START Data records
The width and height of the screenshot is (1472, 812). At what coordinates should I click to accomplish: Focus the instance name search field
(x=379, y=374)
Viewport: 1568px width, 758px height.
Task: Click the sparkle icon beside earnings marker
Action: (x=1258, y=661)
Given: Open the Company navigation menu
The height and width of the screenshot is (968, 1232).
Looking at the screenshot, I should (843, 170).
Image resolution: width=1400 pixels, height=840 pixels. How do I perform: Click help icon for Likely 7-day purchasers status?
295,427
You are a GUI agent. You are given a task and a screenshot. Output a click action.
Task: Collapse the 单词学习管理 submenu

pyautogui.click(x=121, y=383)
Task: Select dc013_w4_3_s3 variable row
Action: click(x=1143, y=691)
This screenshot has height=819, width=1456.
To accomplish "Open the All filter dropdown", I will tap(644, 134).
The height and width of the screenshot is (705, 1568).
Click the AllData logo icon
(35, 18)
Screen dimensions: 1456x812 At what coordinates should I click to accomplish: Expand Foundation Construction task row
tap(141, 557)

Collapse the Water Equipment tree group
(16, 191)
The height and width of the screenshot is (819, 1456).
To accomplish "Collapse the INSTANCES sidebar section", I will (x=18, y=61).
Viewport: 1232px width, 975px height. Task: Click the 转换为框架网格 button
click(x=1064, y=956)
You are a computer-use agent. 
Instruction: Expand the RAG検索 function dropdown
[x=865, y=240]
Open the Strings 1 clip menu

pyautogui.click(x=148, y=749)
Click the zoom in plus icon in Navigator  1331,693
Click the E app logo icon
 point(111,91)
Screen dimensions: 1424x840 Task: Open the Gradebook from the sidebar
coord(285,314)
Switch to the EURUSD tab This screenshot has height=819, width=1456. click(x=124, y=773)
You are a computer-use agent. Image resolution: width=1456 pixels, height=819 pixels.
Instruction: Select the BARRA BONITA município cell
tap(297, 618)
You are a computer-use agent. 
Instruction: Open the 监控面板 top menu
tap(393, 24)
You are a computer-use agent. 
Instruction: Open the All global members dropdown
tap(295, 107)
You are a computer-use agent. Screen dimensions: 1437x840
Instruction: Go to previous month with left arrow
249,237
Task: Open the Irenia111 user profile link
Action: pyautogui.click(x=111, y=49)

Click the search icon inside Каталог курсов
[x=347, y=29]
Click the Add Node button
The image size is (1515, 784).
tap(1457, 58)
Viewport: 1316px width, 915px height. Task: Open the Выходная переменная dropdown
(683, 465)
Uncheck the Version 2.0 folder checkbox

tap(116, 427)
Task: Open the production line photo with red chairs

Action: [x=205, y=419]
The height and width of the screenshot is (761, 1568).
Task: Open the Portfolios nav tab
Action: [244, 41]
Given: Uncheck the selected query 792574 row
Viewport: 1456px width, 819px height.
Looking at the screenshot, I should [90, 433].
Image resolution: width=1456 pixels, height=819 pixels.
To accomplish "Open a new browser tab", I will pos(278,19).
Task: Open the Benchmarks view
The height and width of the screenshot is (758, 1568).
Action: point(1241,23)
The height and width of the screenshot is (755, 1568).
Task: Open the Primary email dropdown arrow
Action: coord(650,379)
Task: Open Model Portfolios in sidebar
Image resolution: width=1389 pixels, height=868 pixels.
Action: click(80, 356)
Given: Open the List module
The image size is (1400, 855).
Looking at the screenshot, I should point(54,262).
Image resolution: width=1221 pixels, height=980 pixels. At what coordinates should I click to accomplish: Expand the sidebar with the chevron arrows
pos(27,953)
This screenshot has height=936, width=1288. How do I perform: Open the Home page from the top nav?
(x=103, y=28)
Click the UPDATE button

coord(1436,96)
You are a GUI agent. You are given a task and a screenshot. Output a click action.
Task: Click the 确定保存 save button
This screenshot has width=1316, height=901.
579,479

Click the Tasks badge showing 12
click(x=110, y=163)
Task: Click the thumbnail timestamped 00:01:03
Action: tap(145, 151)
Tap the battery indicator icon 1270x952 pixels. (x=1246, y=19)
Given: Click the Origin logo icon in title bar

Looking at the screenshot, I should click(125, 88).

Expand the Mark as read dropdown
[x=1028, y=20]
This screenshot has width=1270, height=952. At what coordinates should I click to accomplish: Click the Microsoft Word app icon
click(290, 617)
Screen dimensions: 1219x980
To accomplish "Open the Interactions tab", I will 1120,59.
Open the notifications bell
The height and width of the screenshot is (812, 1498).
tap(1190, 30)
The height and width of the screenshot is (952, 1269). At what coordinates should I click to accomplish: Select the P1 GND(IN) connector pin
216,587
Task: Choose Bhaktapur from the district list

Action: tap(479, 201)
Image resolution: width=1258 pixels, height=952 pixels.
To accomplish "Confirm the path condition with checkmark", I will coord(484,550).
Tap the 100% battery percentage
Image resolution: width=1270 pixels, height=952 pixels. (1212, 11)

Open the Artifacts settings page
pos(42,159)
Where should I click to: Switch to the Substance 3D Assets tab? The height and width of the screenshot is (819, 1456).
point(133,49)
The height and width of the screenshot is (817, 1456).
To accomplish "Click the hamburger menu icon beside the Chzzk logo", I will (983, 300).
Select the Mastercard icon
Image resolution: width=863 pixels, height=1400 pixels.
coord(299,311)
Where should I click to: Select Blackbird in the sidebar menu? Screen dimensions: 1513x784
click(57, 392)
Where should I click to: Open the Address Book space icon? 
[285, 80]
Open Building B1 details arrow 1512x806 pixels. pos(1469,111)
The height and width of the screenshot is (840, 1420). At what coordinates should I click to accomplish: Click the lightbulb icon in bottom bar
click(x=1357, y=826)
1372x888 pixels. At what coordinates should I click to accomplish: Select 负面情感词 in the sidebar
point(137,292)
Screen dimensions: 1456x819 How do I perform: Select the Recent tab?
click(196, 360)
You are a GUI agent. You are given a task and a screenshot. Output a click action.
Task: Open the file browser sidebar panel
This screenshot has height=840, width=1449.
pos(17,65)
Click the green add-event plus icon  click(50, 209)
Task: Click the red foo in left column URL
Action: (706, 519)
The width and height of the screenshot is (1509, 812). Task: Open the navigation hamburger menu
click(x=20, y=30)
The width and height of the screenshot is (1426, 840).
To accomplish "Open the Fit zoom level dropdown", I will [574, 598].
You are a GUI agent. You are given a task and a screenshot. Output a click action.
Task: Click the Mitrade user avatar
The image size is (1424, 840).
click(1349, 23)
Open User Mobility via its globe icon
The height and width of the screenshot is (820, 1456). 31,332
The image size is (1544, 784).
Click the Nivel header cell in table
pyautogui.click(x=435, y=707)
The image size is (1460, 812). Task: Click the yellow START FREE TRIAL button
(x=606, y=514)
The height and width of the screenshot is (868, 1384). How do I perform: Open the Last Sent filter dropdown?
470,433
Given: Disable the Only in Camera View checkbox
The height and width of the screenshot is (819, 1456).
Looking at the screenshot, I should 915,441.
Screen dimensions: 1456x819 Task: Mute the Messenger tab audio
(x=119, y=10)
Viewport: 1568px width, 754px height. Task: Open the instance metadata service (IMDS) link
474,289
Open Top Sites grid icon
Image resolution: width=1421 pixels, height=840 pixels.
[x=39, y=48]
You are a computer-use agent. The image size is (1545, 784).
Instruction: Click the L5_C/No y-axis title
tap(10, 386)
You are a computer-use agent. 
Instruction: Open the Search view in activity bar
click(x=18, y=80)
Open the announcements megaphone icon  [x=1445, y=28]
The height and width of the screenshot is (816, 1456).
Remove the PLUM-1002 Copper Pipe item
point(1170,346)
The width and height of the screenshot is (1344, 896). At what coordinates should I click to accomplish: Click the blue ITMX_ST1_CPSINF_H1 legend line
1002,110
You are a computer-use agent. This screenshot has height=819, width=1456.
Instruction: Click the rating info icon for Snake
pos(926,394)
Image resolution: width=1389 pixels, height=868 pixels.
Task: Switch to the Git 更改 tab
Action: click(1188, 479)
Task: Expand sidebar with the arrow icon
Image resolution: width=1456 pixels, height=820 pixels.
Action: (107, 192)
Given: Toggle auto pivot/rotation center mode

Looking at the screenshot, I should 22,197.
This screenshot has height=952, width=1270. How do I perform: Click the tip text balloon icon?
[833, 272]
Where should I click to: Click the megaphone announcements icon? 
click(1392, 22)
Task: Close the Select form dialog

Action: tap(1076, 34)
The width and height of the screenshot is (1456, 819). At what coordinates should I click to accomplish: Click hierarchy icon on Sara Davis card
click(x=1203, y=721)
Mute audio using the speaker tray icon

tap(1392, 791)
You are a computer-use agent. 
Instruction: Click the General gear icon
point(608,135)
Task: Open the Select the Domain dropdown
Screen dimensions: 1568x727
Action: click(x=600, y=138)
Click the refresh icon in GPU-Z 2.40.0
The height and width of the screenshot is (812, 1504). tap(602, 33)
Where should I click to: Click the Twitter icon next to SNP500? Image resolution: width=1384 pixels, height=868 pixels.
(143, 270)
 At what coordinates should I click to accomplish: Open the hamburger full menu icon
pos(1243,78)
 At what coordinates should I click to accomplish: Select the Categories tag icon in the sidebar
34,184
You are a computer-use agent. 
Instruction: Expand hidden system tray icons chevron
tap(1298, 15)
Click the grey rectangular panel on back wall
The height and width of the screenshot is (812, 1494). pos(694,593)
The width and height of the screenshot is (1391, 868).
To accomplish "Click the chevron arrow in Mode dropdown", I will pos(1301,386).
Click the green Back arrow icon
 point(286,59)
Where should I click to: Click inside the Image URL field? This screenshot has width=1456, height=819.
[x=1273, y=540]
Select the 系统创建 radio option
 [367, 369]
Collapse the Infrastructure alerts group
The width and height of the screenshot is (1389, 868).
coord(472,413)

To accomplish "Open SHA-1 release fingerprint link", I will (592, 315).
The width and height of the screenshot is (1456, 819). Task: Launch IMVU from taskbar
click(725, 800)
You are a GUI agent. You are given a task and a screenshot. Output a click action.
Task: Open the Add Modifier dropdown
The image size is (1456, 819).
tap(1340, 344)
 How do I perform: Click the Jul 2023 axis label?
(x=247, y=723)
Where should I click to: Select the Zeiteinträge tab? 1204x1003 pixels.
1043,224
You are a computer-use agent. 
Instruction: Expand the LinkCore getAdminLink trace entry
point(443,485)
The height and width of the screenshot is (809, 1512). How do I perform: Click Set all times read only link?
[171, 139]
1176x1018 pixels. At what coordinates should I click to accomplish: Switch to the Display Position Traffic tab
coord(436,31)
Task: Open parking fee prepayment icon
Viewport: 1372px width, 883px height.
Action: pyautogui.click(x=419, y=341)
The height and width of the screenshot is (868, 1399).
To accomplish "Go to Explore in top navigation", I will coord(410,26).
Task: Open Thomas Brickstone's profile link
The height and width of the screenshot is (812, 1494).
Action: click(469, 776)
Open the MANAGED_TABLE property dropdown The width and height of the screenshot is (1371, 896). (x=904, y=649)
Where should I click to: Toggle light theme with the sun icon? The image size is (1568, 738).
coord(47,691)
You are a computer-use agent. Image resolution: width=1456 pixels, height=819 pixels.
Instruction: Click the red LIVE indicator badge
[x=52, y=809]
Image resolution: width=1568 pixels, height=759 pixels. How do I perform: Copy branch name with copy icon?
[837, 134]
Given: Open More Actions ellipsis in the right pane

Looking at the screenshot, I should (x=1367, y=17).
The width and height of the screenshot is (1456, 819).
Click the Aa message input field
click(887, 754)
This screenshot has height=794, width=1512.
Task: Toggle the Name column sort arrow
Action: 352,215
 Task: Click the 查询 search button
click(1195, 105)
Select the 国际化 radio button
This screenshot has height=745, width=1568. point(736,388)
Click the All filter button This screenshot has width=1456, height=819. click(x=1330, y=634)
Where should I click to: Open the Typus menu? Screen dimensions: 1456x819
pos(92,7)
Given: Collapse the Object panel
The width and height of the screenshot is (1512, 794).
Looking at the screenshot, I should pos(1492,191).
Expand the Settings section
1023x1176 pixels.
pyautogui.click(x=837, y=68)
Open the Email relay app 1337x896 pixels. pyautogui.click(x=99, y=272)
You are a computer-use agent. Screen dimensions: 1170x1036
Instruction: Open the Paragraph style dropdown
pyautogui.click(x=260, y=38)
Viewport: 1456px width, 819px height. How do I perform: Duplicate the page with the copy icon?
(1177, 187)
END Data records
# Exercise directions:
Using the entries above, state how many lines include the word "browser", with no other words.

# Task answer:
2